### Listing for locating described items
■ ■ ■ ■
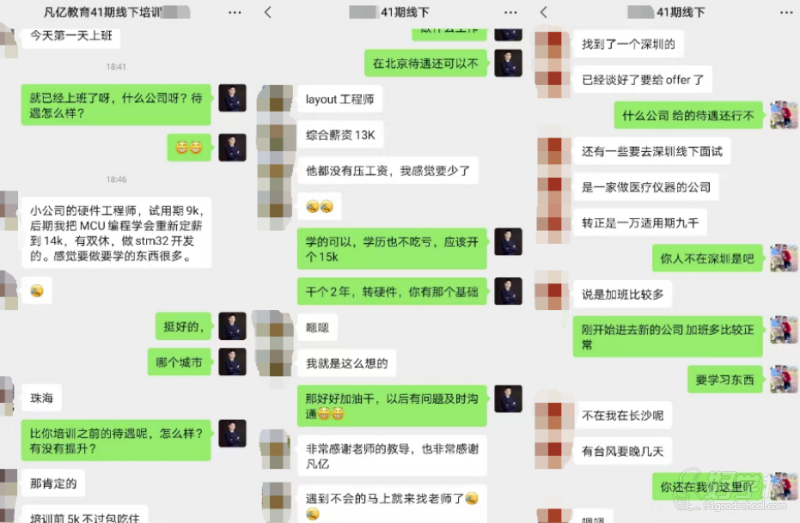800x523 pixels.
Task: Tap the '珠海' reply bubble
Action: (x=41, y=398)
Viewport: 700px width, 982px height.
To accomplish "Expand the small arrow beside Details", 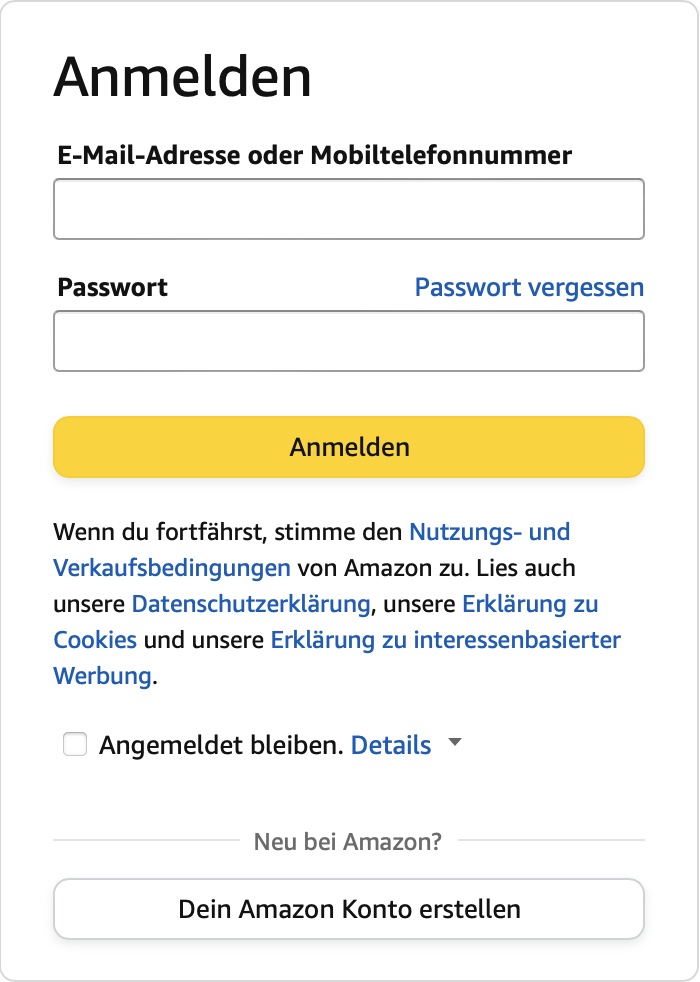I will [455, 743].
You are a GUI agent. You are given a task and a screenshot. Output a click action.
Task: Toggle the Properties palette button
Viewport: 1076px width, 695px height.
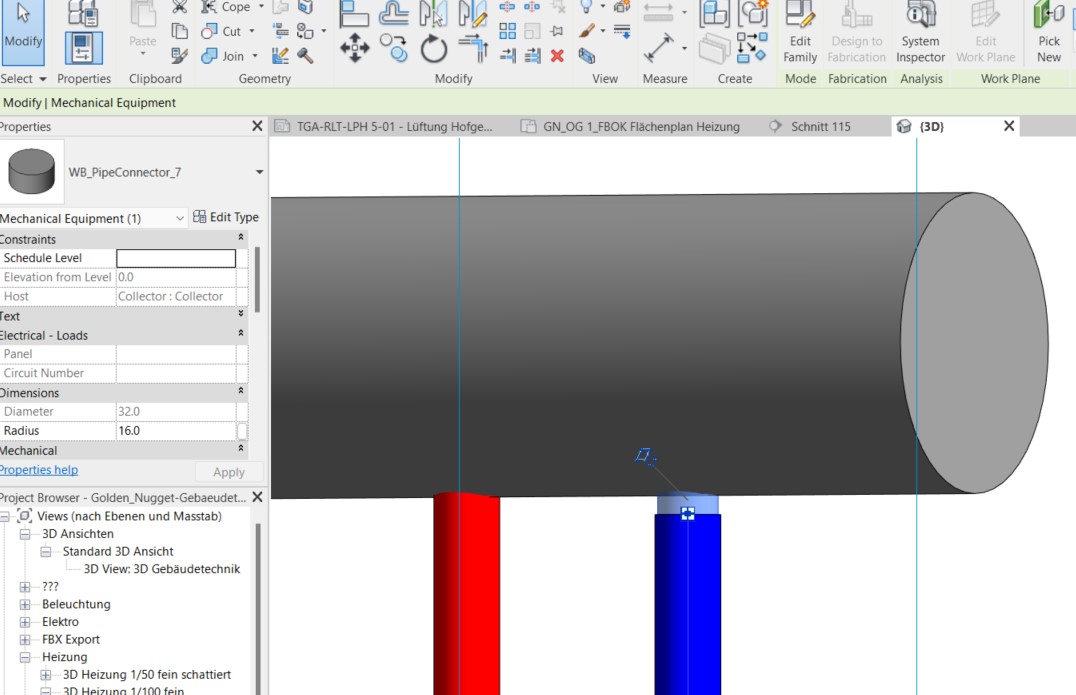(84, 46)
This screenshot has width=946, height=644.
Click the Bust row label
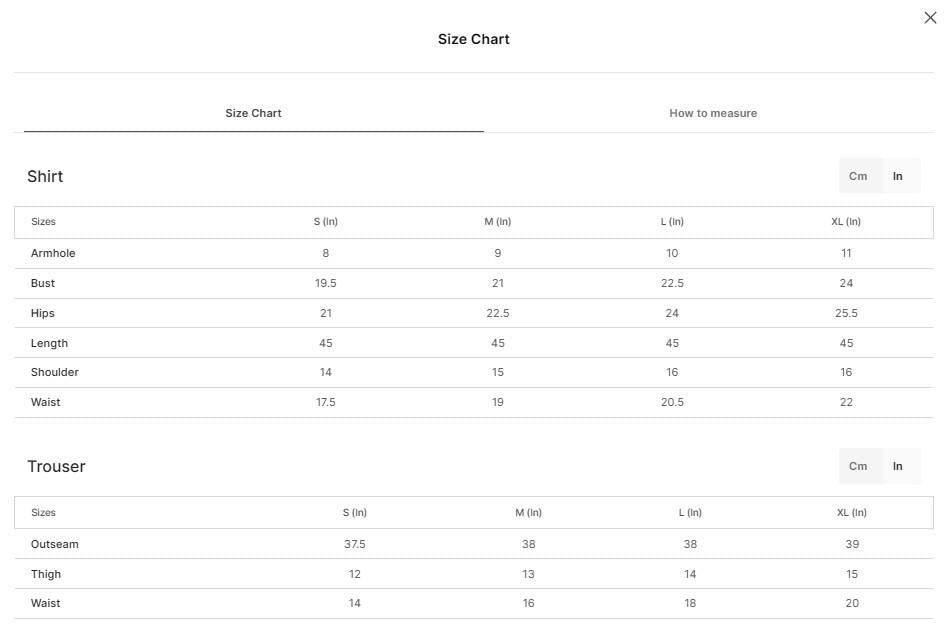tap(43, 283)
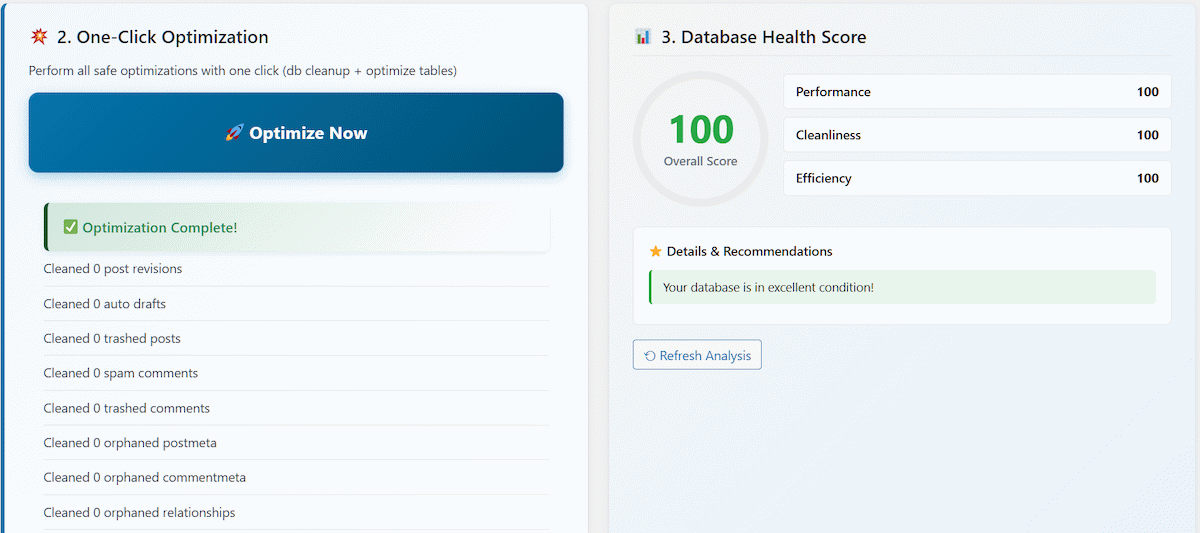
Task: Click the bar chart icon beside Database Health Score
Action: pos(643,37)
■ ■ ■ ■
Give the part of the listing that runs from the line containing "You are a GUI" through the end of the listing as a Markdown table with the columns "No." and "Text". Skip blank lines and leave out the pictures.

| No. | Text |
|---|---|
| 1 | You are a GUI agent. You are given a task and a screenshot. Output a click action. |
| 2 | Task: Toggle the Properties palette button |
| 3 | Viewport: 1076px width, 695px height. |
| 4 | (84, 46) |
| 5 | This screenshot has width=946, height=644. |
| 6 | Click the Bust row label |
| 7 | tap(43, 283) |
| 8 | Task: Click the bar chart icon beside Database Health Score |
| 9 | Action: pos(643,37) |